Browsers are used for a plethora of things, but a large chunk of Internet usage is media consumption. Google has slowly been adding features to Chrome to make the media streaming experience the best it can be for users. That's why earlier this year Chrome got a new media control tool to control currently playing audio and video right from the toolbar. Now, Google is looking to further enhance media playback on Chrome with the introduction of a "Media Feeds" feature so websites can make video recommendations.

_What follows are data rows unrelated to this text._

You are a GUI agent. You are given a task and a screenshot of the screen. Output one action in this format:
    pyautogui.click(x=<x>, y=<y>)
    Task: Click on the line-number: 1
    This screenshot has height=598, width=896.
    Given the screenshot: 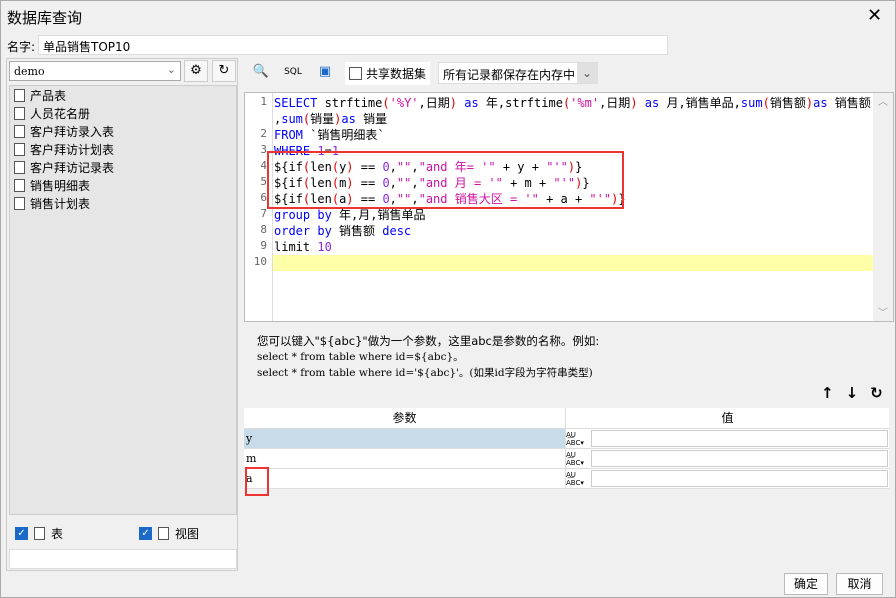 What is the action you would take?
    pyautogui.click(x=264, y=102)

Google Chrome Media Control tool
Google Chrome's media control tool.

A commit has just been merged on the Chromium Gerrit that adds a feature flag titled "Enables Media Feeds." The description of the flag reads "Enables the Media Feeds feature which allows us to fetch feeds of media 'items from websites that support the feature." So what exactly is this "Media Feed?"

Essentially, the Media Feed is a way for websites that provide video content to create a feed of recommended videos. Think about how streaming sites like Netflix and YouTube always have recommended videos for you to watch next. The Media Feed would be based on whatever the website wants it to be, and it will be displayed in the browser similar to the aforementioned media controls.

Google is providing an API for websites that will allow them to tie into this feature. If a website supports Media Feeds, it can tell the Chrome user it has a feed, recommend relevant content, recommend content to "continue watching," and recommend content to "play next." All three of those recommendations have a different use case. Relevant content can get the user started watching something, "continue watching" is for content that the user has already started to watch, and "play next" is for content to watch after a video has ended.

Media Feeds are currently limited to video content, so no music or podcasts. The flag can be enabled at chrome://flags#enable-media-feeds on all Chrome platforms except Android. The feature is currently in the latest Canary builds so it'll take a while for it to make its way to the latest Stable releases. Even so, it won't be super useful until websites support it, but this could be a handy media feature in the future.